# Alterações Climáticas:  Medição da temperatura global



## Vince (23 Jun 2007 às 20:12)

Através do Meteored fui parar a um blogue interessante. Dum meteorologista americano chamado Anthony Watts, que está a questionar os dados das estações meteorológicas americanas, e por consequência, a temperatura global. Ele deu-se ao trabalho de visitar pessoalmente algumas dezenas de estações, e o que descobriu foi um pouco chocante. Muitas delas estavam pessimamente localizadas. Especula o autor, que muitas estações estão em ambiente urbano ou próximo, e destas umas quantas estão mal muito localizadas, dando seguramente origem a erros. Numa escala global, isto geraria um erro razoável, ao qual se junta a muito menor quantidade de estações em grandes extensões de terra onde não existe tanta presença humana.

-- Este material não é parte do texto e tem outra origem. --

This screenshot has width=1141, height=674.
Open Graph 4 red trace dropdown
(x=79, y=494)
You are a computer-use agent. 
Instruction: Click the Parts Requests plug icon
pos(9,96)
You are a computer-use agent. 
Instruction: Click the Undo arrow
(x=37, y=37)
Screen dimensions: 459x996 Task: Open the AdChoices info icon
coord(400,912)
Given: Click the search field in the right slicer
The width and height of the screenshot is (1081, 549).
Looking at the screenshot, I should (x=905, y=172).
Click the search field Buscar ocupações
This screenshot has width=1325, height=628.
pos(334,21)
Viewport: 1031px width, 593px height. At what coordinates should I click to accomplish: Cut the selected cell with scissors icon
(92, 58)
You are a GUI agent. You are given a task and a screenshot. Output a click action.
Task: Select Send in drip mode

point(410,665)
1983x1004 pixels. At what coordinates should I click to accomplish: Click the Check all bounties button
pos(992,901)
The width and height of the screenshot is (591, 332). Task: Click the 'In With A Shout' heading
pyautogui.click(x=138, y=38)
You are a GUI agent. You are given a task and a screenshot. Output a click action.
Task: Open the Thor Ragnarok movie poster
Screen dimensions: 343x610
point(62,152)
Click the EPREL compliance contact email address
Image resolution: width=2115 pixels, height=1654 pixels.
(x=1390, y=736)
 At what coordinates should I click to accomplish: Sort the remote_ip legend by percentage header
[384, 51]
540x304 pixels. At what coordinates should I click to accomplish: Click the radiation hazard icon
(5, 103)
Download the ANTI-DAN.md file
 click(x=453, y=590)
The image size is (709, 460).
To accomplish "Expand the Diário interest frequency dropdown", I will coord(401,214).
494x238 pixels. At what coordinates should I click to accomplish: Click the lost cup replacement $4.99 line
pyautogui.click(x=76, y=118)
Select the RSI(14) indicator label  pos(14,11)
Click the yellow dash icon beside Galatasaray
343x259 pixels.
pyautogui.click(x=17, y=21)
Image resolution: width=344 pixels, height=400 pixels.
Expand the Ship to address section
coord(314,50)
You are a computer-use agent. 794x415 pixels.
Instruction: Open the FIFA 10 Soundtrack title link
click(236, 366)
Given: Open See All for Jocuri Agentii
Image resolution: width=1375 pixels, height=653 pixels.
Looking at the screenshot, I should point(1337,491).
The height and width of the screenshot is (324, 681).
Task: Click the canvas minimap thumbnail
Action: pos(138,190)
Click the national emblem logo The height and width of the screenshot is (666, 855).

Até que ponto estaremos a medir bem a temperatura da Terra ? Não poderá estar aí uma possível explicação para as diferenças do hemisfério norte vs. sul ? E se se gastam fortunas em investigação, cientistas, recursos, satélites e simulações, mas depois alguns dos dados de base que entram nos modelos não estão correctos porque muitas estações espalhadas pelo mundo estão meio esquecidas ou quase abandonadas?

É mais uma teoria, discutível certamente, mas tem pelo menos alguma lógica interessante. 
E em Portugal ? Estará tudo bem configurado e localizado, e com uma boa distribuição entre zonas urbanas e rurais, etc, etc ?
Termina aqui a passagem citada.